Sur la légalité de la décision attaquée :
12. Il ressort des pièces du dossier que M. A. a demandé à la CNIL d'enjoindre à la société Google de procéder au déréférencement de liens renvoyant vers un article du quotidien Y en date du 9 septembre 2008 et en reprenant le contenu. Cet article fait état d'une note attribuée aux services de renseignement, rédigée à l'occasion d'une information judiciaire consécutive au suicide d'une adepte de " l'Eglise de scientologie ". Le requérant y est cité à raison de fonctions exercées au sein de " l'Eglise de scientologie " et comme étant intervenu, à ce titre, auprès de la famille de la victime.

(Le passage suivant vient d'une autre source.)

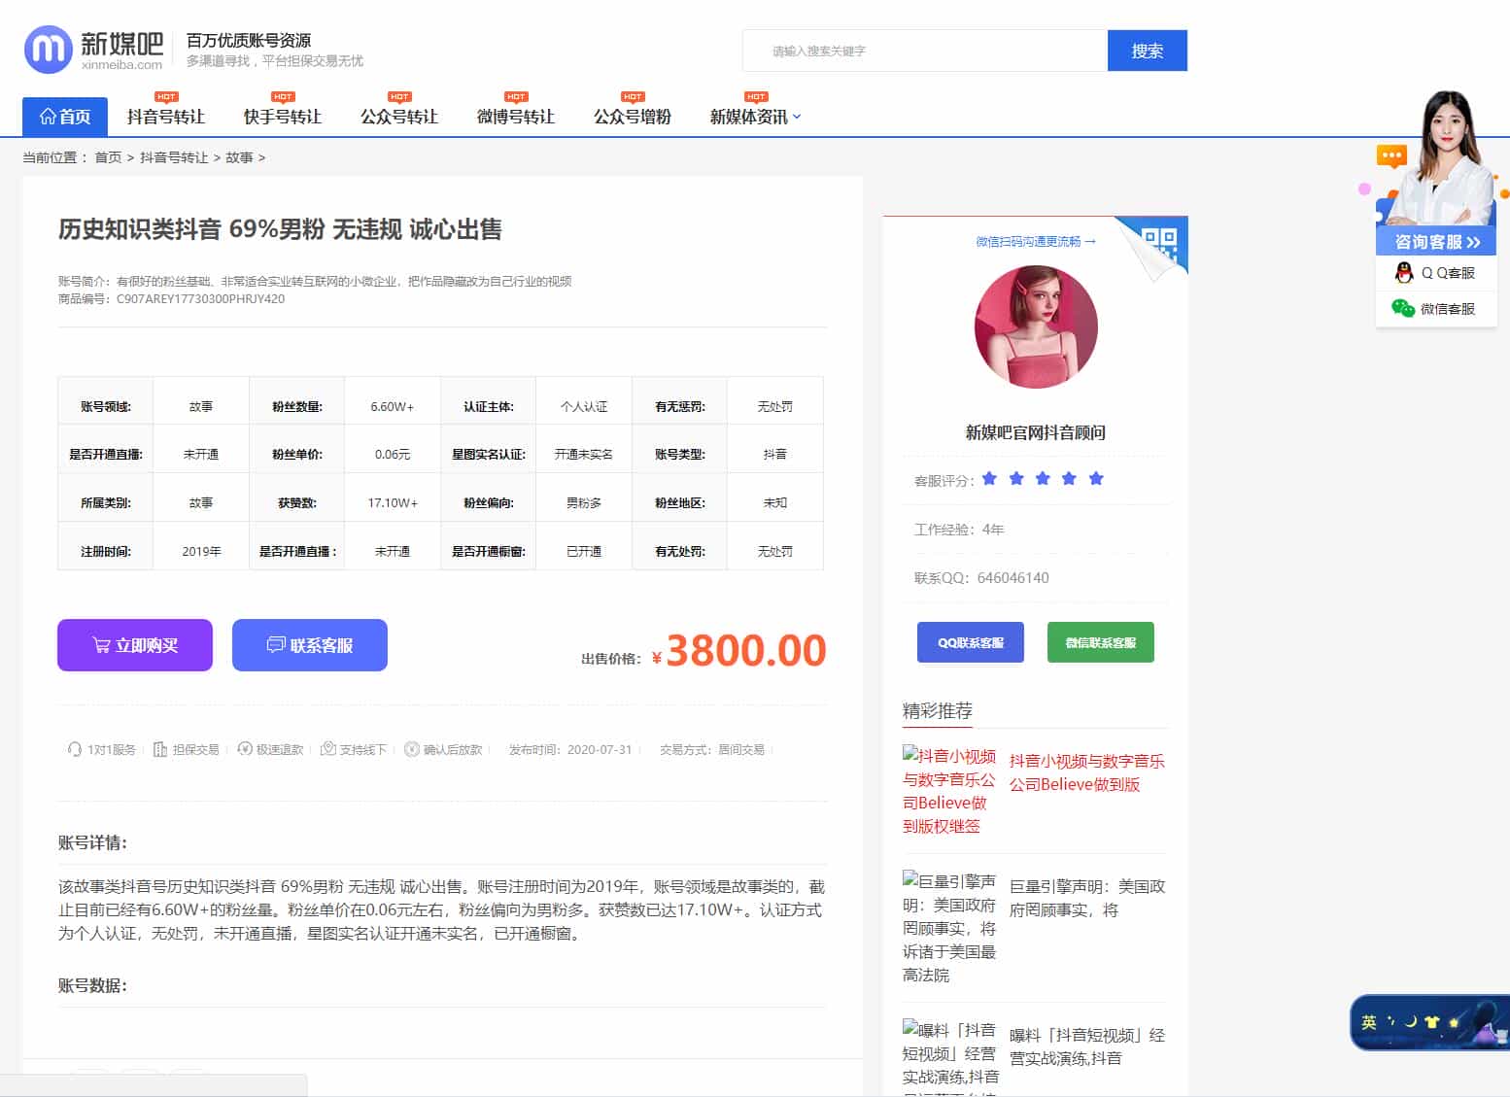The image size is (1510, 1097).
Task: Click the home icon inside 首页 tab
Action: coord(50,116)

Les circonstances dans lesquelles ses propos ont été recueillis y sont rapportées, notamment l'indication selon laquelle il s'est depuis les faits " mis au vert " et gère " actuellement une entreprise hôtelière ". L'information relative à l'appartenance de M. A. à " l'Eglise de scientologie " constitue une donnée relevant d'une des catégories particulières visées à l'article 9 du règlement général sur la protection des données cité au point 8. Compte tenu des responsabilités autrefois exercées par l'intéressé au sein de " l'Eglise de scientologie ", elle doit être regardée comme ayant été manifestement rendue publique par M. X.
13. Eu égard à la nature et au contenu des données à caractère personnel litigieuses, au fait non contesté que l'intéressé a quitté ses fonctions au sein de " l'Eglise de scientologie " depuis plus de dix ans à la date de la présente décision et qu'il n'exerce désormais plus d'activité en liaison avec cette organisation, à l'ancienneté des faits, à la circonstance que l'affaire rapportée dans l'article de presse s'est conclue par une ordonnance de non-lieu et aux répercussions qu'est susceptible d'avoir pour l'intéressé le maintien des liens permettant d'y avoir accès à partir d'une recherche effectuée sur son nom, la CNIL n'a pu légalement estimer, alors même que l'information litigieuse provient d'une source journalistique et que son exactitude n'est pas contestée, que le maintien de ces liens présentait un intérêt prépondérant pour le public, alors que, par ailleurs, les internautes intéressés peuvent, dans le cadre d'une recherche effectuée à partir de mots-clés ne mentionnant pas le nom de M. A., continuer à y accéder.
14. Il résulte de tout ce qui précède que M. A. est fondé à demander l'annulation de la décision du 28 août 2015.
DECIDE :
Article 1er : La décision de la CNIL du 28 août 2015 est annulée.
Article 2 : La présente décision sera notifiée à M. A., à la Commission nationale de l'informatique et des libertés et à la société Google.